冒険者編8 絶望の中で見えた光
「さて……一体どうやってこの二人を運んだものか。」
俺はそんな言葉をつぶやきながら気を失っている冒険者二人の方を見た。
自分よりも年齢が高い二人の冒険者を運んでいけるような、そんな便利道具は持っていない。もちろんだが俺だけの力でこの二人を運ぶことも俺にはできない。
一人ずつなら運べても、一人を放置して先に進むのは気が引けるしなぁ。
ダンジョンに放置していたら危険がいつ襲い掛かってくるかもわかったもんじゃない。
「仕方ない、引きずりながらでも同時に運んだ方がいいかな。」
そうして俺は二人の冒険者の下まで行き、二人の脇を自分の脇と絡める。一人は女性の魔術師っぽいので軽いがもう一人は見るからにムキムキ。あほほど重いんだが……。
なんてことを考えていた俺は、まさかこのタイミングでとんでもない絶望に叩き落されるなんて夢にも思っていなかった。
あぁ、そうだ。聞こえてきてしまったのだ。
洞窟の陰から……。
あの足音。
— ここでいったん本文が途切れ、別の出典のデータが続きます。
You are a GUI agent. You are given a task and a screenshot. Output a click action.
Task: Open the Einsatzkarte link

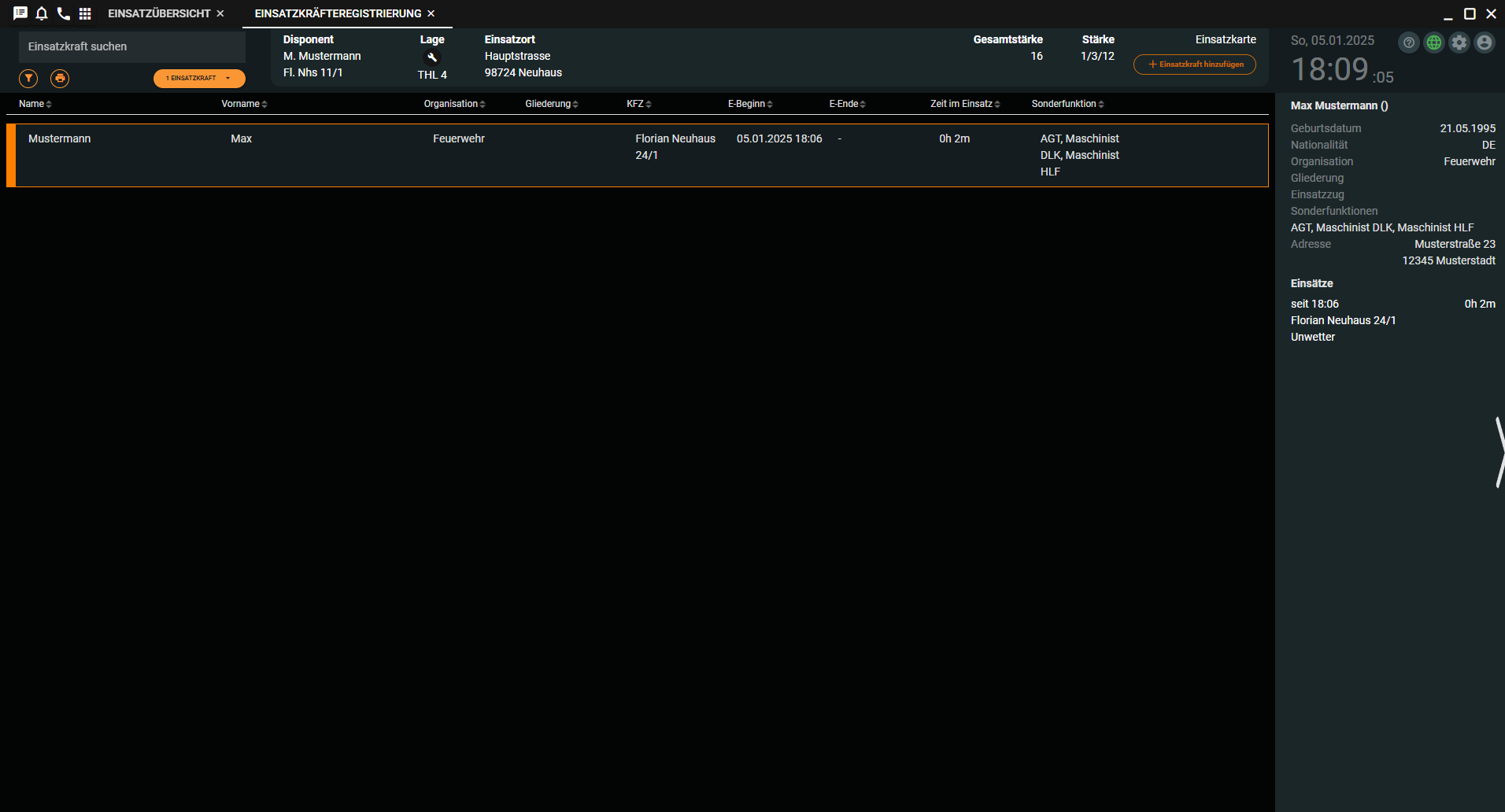tap(1226, 39)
殺気に満ちて乱暴に歩を進めるあの足音。
その瞬間俺は、まるで心臓をがっしりとわしづかみされたかのような感覚になる。
「なんで……なんで、まだいるんだよ。」
でかい棍棒を片手に持った、緑色の筋肉ゴリラ。
このゴブリンは、……一匹、一匹だけ残っていたのだ。
逃げようにも逃げられない。
だからと言って今の俺じゃ、戦うこともできない。
二人の寝ている冒険者、魔力切れでもう戦うことができないラズ、刃こぼれをした剣しか持っていない手負いでボロボロの俺。
さすがに限界なのか、あの時のような活力が一向に沸いてこない。
「◎△$♪×¥●&%#!!!」
ゴブリンの雄たけびはダンジョン中に響き渡る。
俺の鼓膜には死という音で突き刺さった。
でかい足音を響かせ、大股の歩を前に進め、俺との距離はどんどんと狭まっていく。
振り上げられた棍棒は一直線で俺の首を狙い、絶望は今目の前にある。
さっきも見た状況をどうしてこうも完璧に再現してしまうのだろうか。ただ、もう俺がこの状況から打開する方法はない。
この場に俺を助けてくれる人はいない。
このゴブリンを倒せる奴は存在しない。
「……クソッ!だからって諦めきれるか!」
俺は刃こぼれした剣をどうにか盾にして、ゴブリンの攻撃をそのまま受けた。
俺の体はまるで野球ボールかのように吹っ飛びダンジョンの壁にたたきつけられた。
初のダンジョンで疲労困憊の俺の体にとんでもない衝撃が加えられた。
盾にした剣も当然のように砕け散る。
それでも容赦なくあのゴブリンは俺に向かって攻撃を仕掛けようとしてくる。
俺のことを殺そうとその棍棒を振り上げているのだ。
足はもう、動きそうにない。手だってさっき受けた攻撃のせいでいよいよ使い物にならない。
なら……だったら、
……俺が使えるのは頭だけだ。
頭を回せ。
集中しろ。
「魔術理論、構築!」
俺の頭の中の全ては計算式で埋め尽くされる。今日のことで何をすれば転移をすることができるのかは分かった。
この状況も乗り切ってやる!
…………。
…………。
…………。
「ぐっ!ああ!ア”ア”ア”ア”ア”アア!!」
俺の頭の中は完全に焼き切れた。オーバーヒートしたのだ。
頭、鼻、口からは大量に血液が飛び散る。俺の視界は自分の血液によって赤く染まる。
何も考えられずただ、……ただ赤くなったゴブリンを眺めることしかできない。
これがゲームオーバーってやつなんだろうか。
死を悟った俺は、ゆっくりとその瞼を閉じる。
(あぁ、死にたくねえな……。死ぬのは、怖いな。)
……だが、ゴブリンの足音以外に遠くの方から聞こえてくる足音があった。何人もの足音がこちらに近づいてくる。
足音だけじゃない。
この三か月で何度も……何度も聞いた声が聞こえる。
「何、坊主に手えだしてんだ!デカゴブリンが!!
……おい、大丈夫かキリアス!」
その声の主を見ようと、俺は少しだけ目を開ける。
そこにはいつも俺をからかってくる、酒飲みのおっさんがたっていた。
でも……今だけは片手に剣、もう一方の片手に盾を携えた冒険者姿のおっさんだ。
そんなグルークのことを心の底から信頼してしまったのだ。
「あぁ、……よかった。」
安心した俺はまた瞼を閉じ、ゆっくりと意識を失った。